Sénégal : sonko lance un plan de 57,5 milliards pour rénover 528 marchés
Un ambitieux projet de modernisation des infrastructures commerciales au Sénégal
Le Premier ministre sénégalais a dévoilé un vaste programme visant à transformer le paysage des marchés du pays. Face à des infrastructures souvent vétustes, certaines datant des années 1970, et à plus de 50 incendies recensés entre 2013 et 2024, une réponse structurelle s’imposait. Le Programme de Modernisation et de Gestion des Marchés (PROMOGEM), intégré au Plan stratégique 2025-2029, prévoit la rénovation complète de 528 marchés existants ainsi que la création de 67 nouveaux espaces modernes.
Pour concrétiser cette ambition, un budget de 57,5 milliards de francs CFA a été alloué sur une période de quatre ans.

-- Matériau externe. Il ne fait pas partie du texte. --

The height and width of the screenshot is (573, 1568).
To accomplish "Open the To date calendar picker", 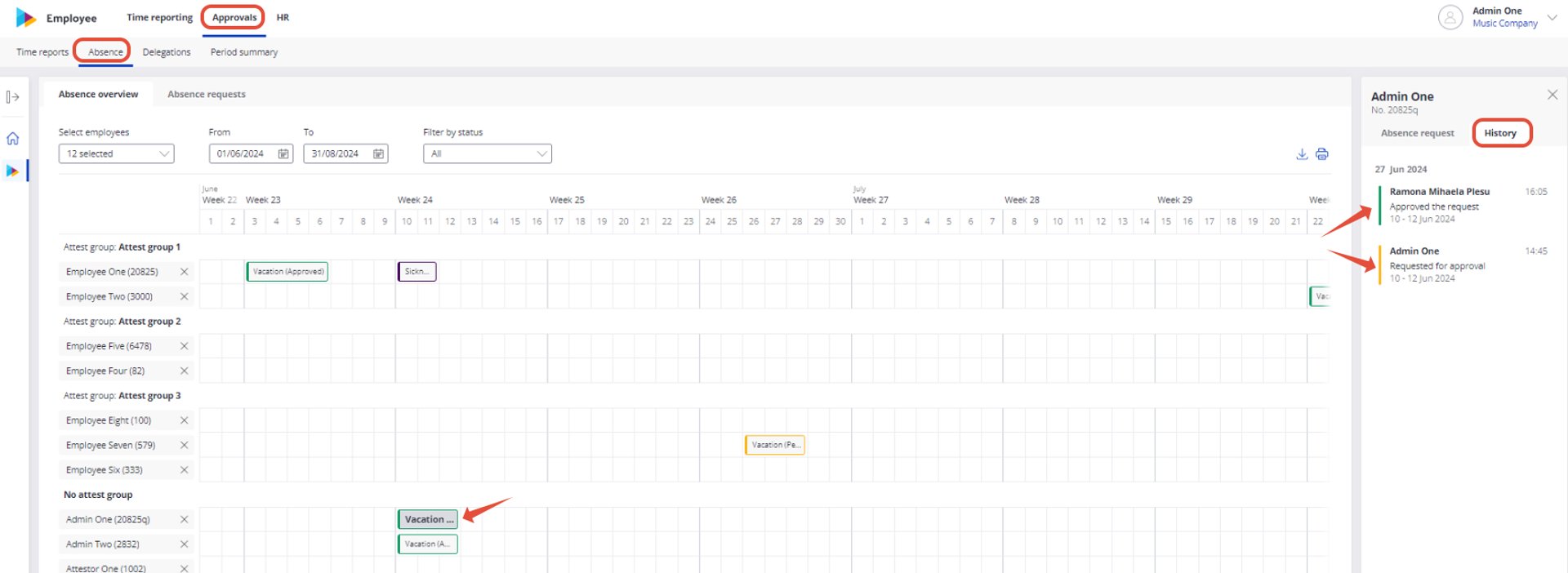I will pyautogui.click(x=378, y=153).
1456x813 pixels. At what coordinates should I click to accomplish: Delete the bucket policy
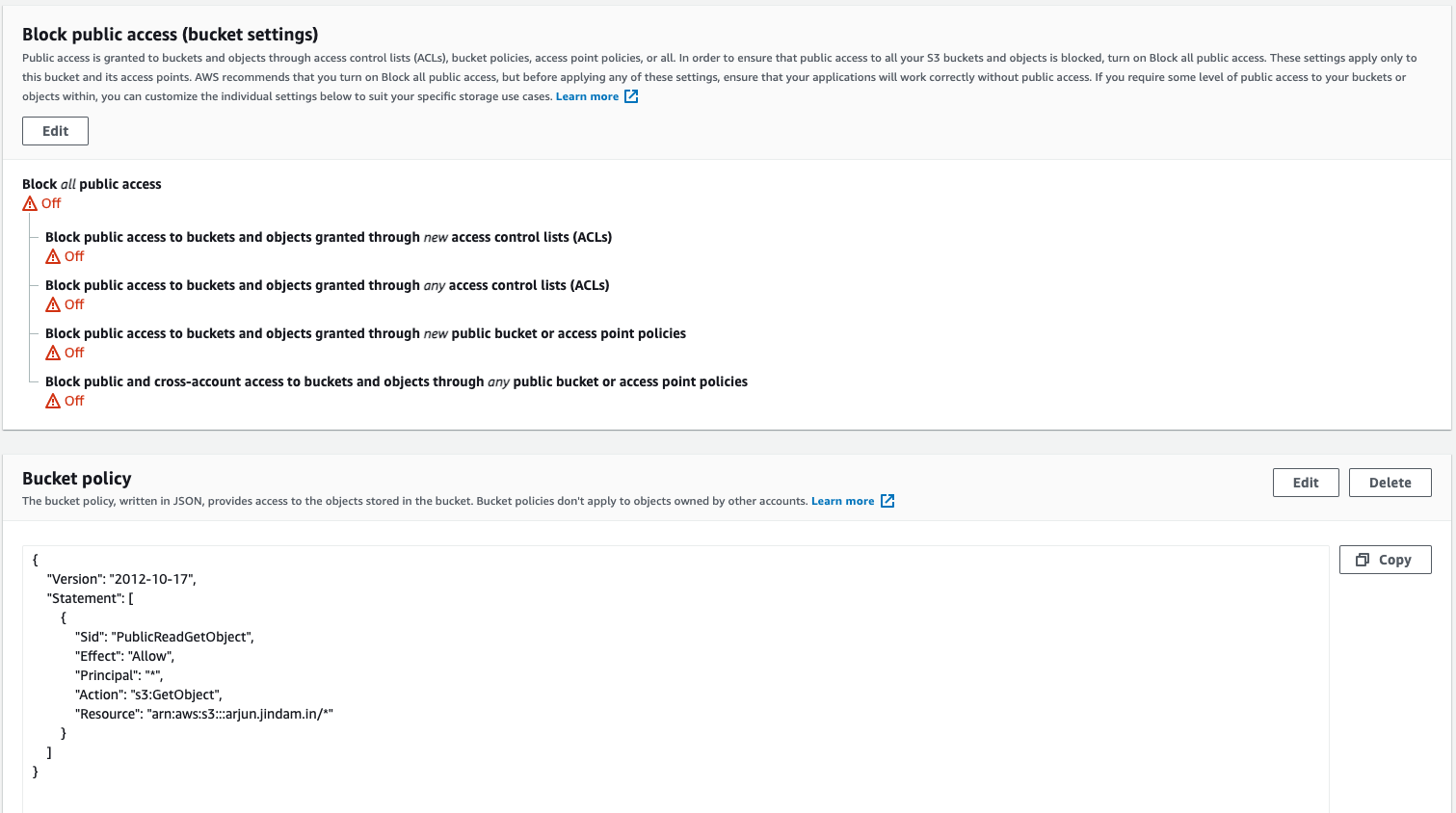[1390, 482]
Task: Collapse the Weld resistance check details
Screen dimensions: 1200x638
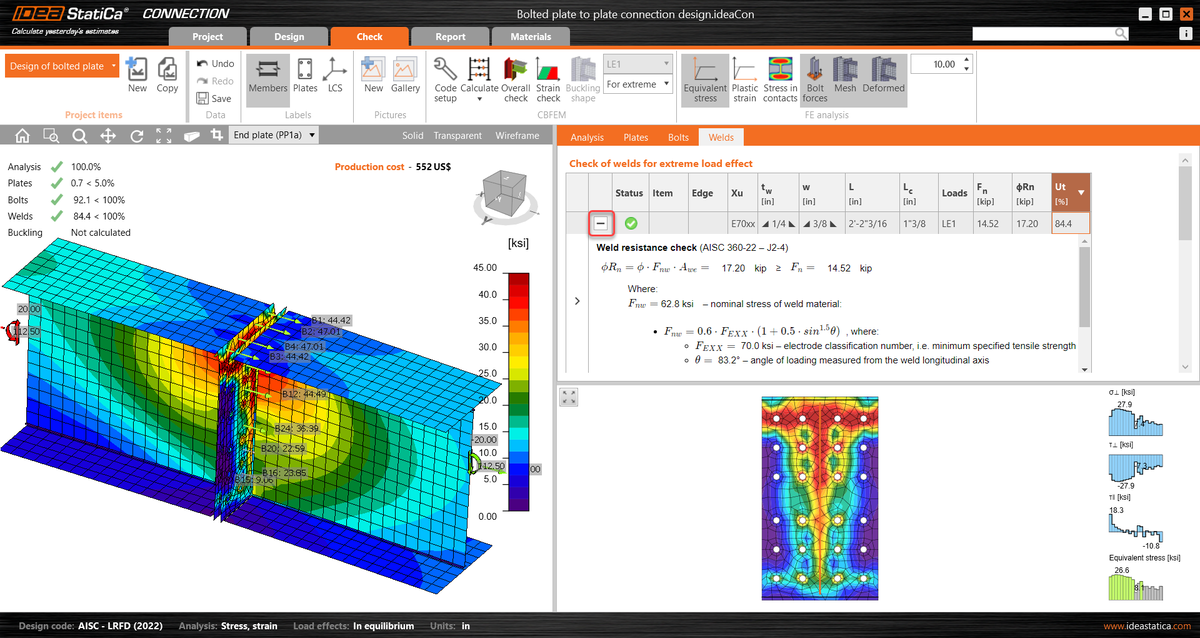Action: [x=600, y=223]
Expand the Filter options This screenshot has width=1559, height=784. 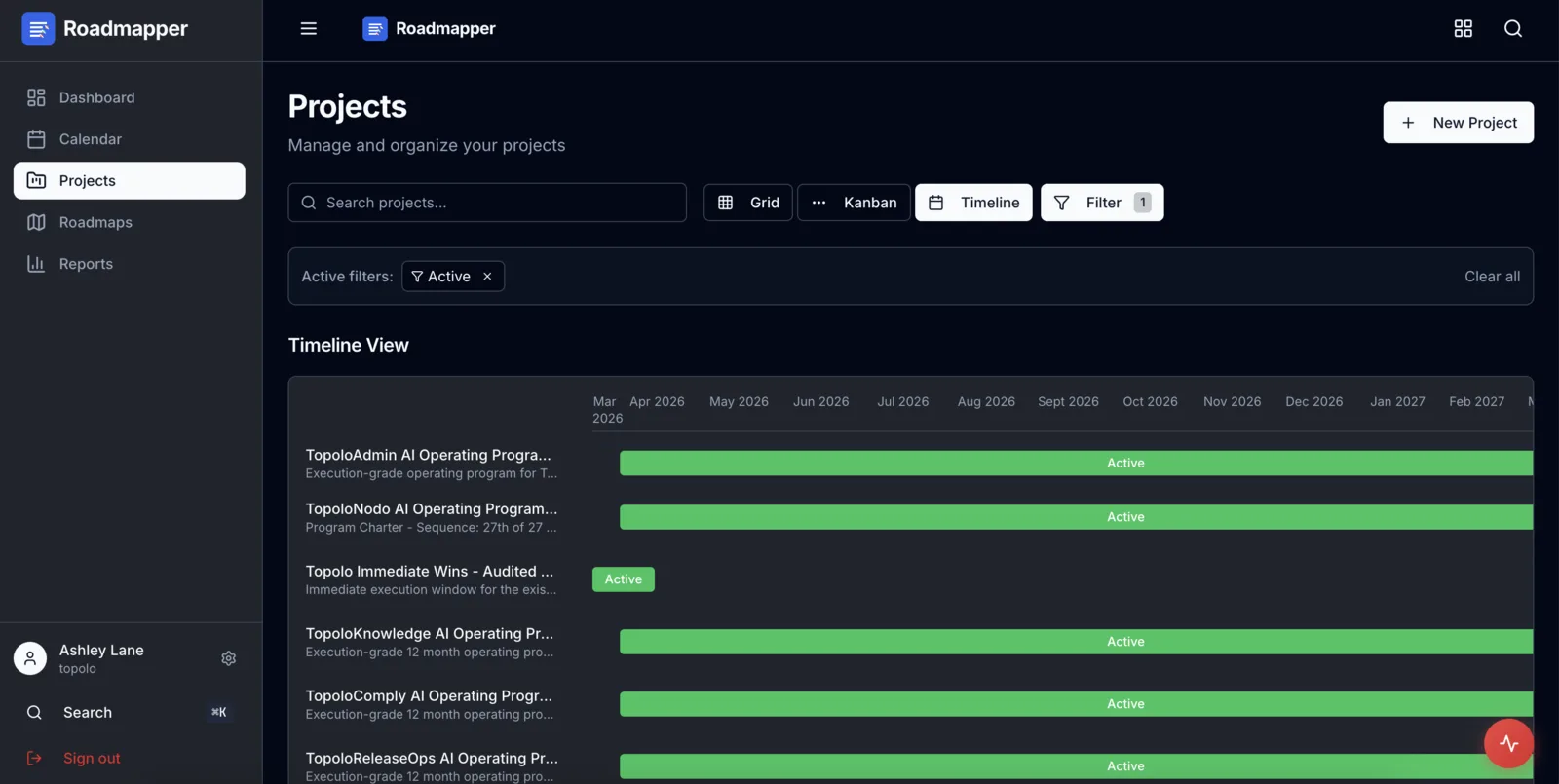(x=1101, y=203)

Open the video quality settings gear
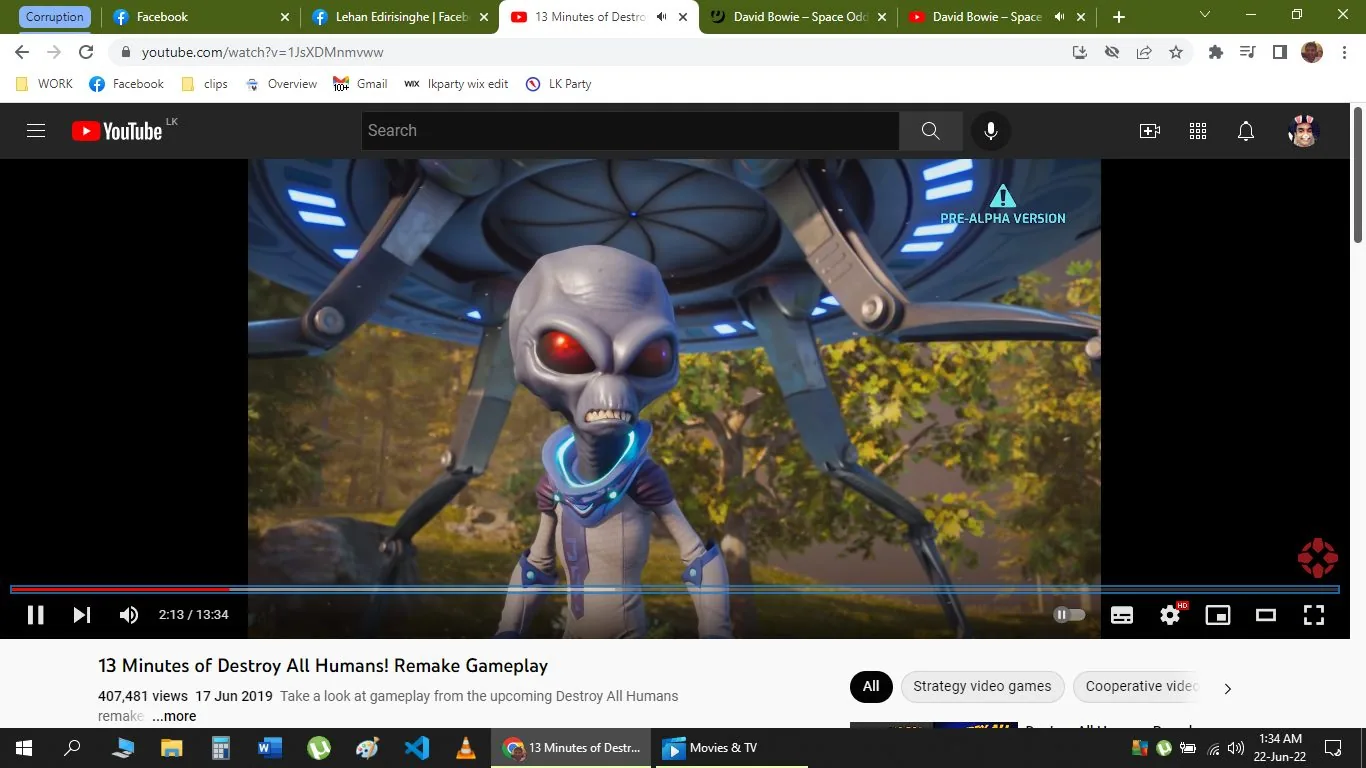tap(1169, 615)
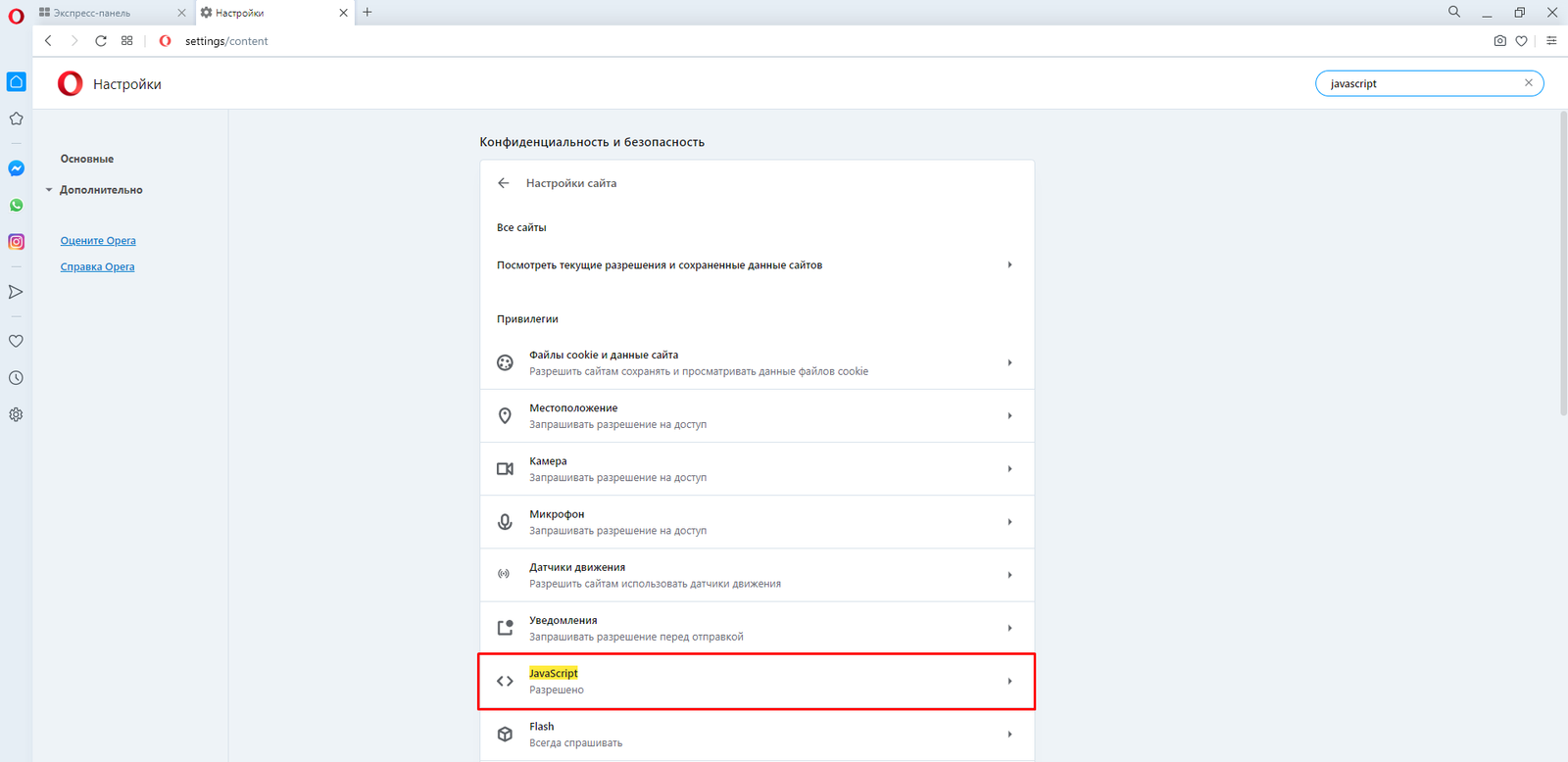The height and width of the screenshot is (762, 1568).
Task: Click the snapshot camera icon
Action: coord(1499,41)
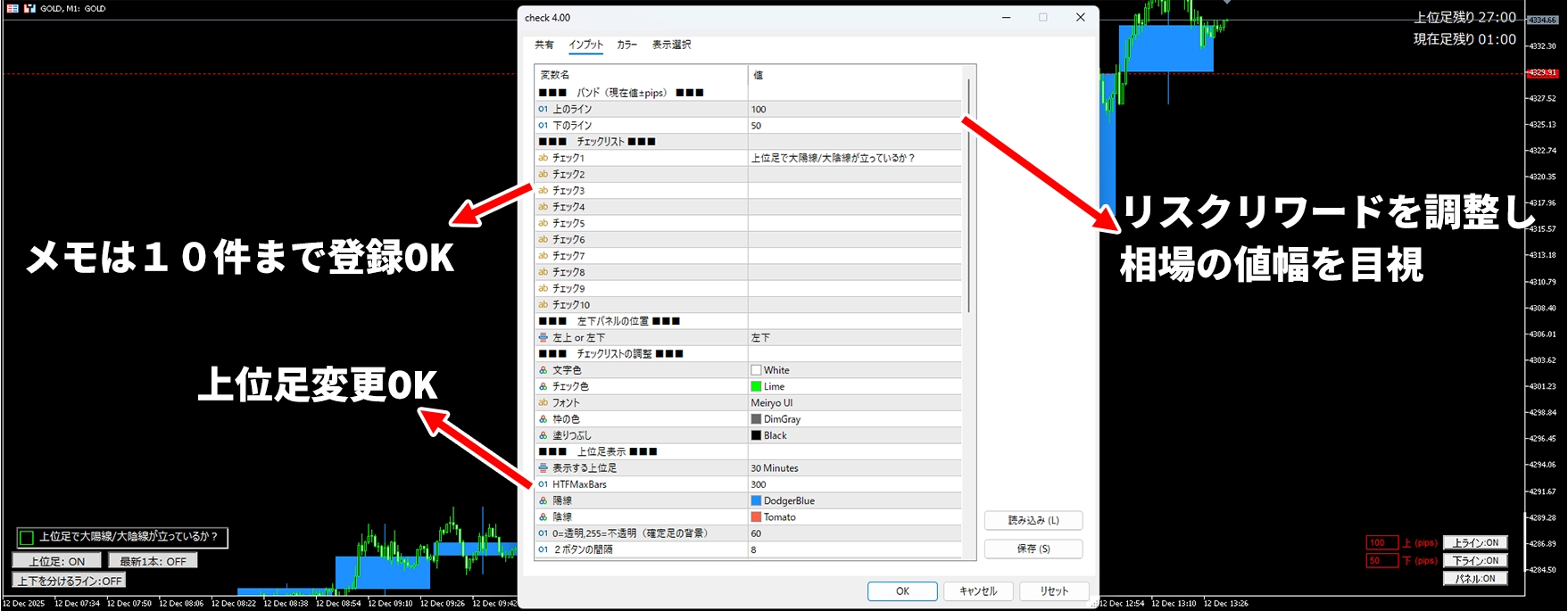Click the string icon beside チェック1
Image resolution: width=1568 pixels, height=611 pixels.
(x=543, y=158)
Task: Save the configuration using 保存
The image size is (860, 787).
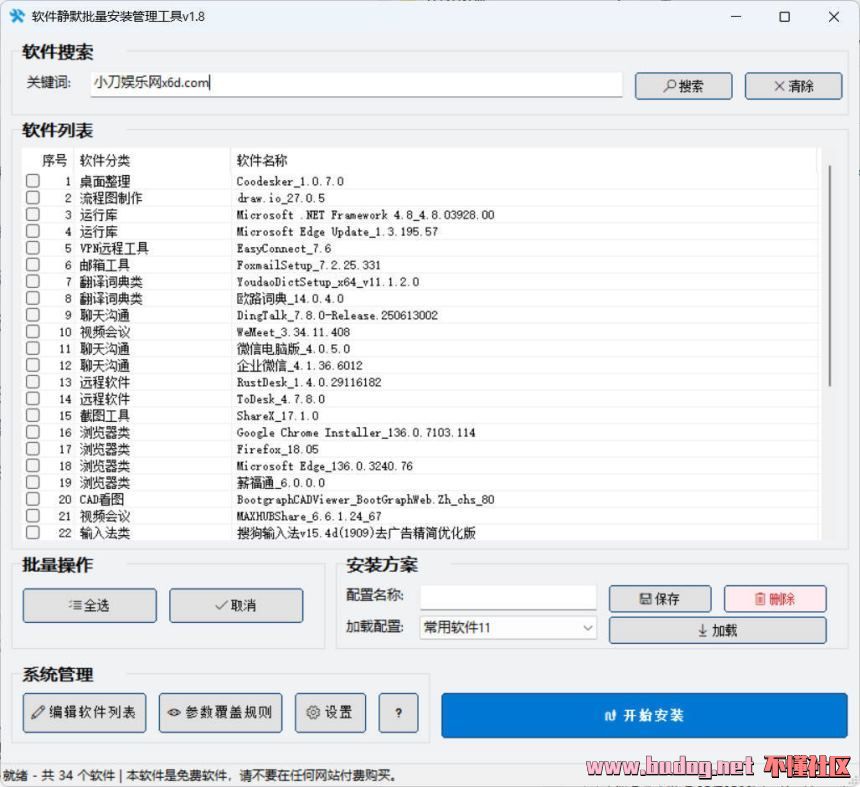Action: [x=660, y=598]
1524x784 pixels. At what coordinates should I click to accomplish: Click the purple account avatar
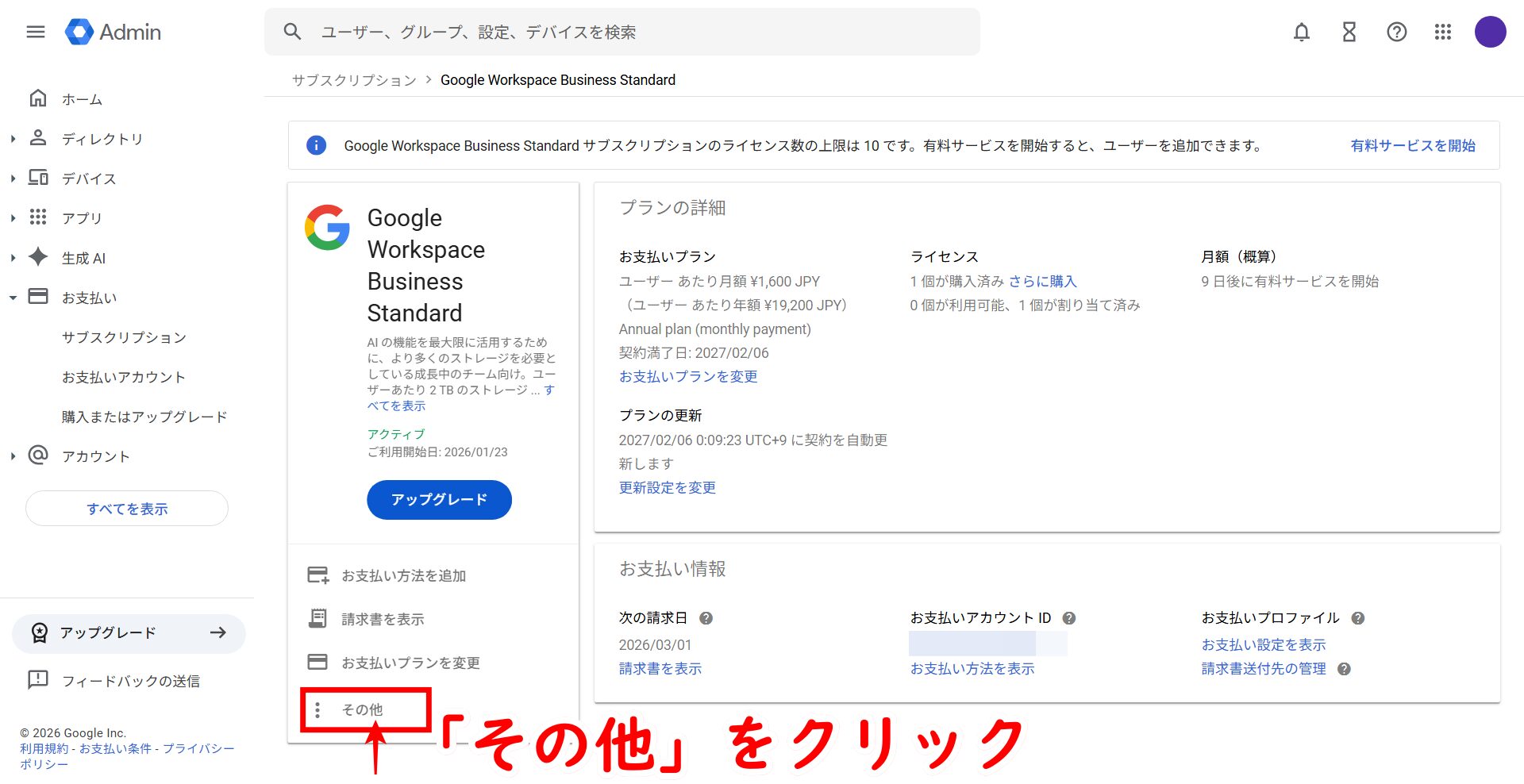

Cette enveloppe publique permettra de financer des travaux d’envergure, combinant sécurité renforcée, accessibilité améliorée et gestion optimisée des flux commerciaux.
Campagne agricole et souveraineté alimentaire : des défis persistants
Dans le cadre de la préparation de la campagne agricole 2026-2027, le gouvernement a identifié des dysfonctionnements majeurs : ciblage approximatif des bénéficiaires, dépendance aux semences importées et insuffisances logistiques en matière de stockage. Pour y remédier, une refonte des mécanismes de subvention est envisagée à moyen terme, tandis que la digitalisation des processus est accélérée dans les zones de Tivaouane et Nioro.
Prévention des inondations : une urgence confirmée
La gestion des risques d’inondations figure également parmi les priorités. Les autorités ont exigé la validation immédiate des plans communaux d’urgence et l’organisation d’un exercice de simulation interministériel avant le 15 juin 2026. Cette démarche s’inscrit dans une logique de prévention active pour protéger les populations et les infrastructures.
Sénégal Connect Park : un projet stratégique en suspens
Concernant le Sénégal Connect Park, projet d’infrastructure numérique à 95 % achevé mais bloqué par des litiges contractuels, le gouvernement exige désormais la transmission d’un calendrier de finalisation actualisé à la Banque africaine de développement (BAD) sous un délai raisonnable.